長戸氏;鉄道とバスの特性をうまく活かしていきたいと思っています。鉄道は高速で大量輸送が特性ですが、線路や駅の整備が必要です。バスは、車両とバス停があれば事業ができるため身軽です。鉄道とバスどちらが適しているか、特性もふまえ考えていく必要があると思っています。
現在、地域の皆様とともに「四国における鉄道ネットワークあり方に関する懇談会2」を開催していますが、JR四国にとってMaaSは非常に大切です。
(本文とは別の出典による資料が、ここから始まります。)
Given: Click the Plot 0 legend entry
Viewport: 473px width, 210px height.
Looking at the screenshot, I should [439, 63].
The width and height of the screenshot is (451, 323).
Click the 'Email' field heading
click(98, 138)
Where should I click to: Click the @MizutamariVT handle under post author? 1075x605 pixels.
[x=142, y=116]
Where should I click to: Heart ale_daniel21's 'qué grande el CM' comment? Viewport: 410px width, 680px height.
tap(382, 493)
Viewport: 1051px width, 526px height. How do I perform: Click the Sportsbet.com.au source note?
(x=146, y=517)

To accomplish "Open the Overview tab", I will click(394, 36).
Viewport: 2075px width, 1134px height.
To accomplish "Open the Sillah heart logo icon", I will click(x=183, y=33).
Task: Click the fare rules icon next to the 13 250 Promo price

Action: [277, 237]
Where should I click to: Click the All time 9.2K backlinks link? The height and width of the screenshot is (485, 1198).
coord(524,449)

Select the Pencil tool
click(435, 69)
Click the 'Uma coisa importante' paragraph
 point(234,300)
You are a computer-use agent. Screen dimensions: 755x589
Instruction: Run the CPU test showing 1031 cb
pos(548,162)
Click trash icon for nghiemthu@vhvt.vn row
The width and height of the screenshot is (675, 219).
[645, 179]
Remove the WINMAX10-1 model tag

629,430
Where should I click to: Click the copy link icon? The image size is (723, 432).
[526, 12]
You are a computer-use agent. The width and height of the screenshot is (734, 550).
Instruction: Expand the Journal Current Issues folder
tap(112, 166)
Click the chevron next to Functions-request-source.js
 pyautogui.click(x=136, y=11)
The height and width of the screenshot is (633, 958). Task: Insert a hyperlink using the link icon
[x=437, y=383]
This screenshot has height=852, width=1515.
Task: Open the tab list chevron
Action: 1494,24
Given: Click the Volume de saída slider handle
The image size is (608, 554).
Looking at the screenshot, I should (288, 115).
当社でも、MaaSに関係する取組みを少しずつはじめています。たとえば徳島の牟岐線ではパターンダイヤを導入し、鉄道のない時間は並行するバスを使えるようにダイヤを連携して利便性の向上を図ろうとしています。将来的には共通乗車券を導入できればと思っています。MaaSで先駆的な事例となっている高松市とことでんグループの取組みを参考に、他交通事業者、行政と連携して、取組みを進めて行きたいと考えています。

データ活用を進めたいが環境整備が課題

---;四国の交通系ICカードは?

長戸氏;四国は地域カードが多く、愛媛には伊予鉄の「い~カード」、高知の「ですか」、香川は「IruCA(イルカ)」があります。JR四国では、JR西日本と同じICOCAがあります。地域カードのうちIruCAは10カードとの相互連携が進んで使いやすくなってきています。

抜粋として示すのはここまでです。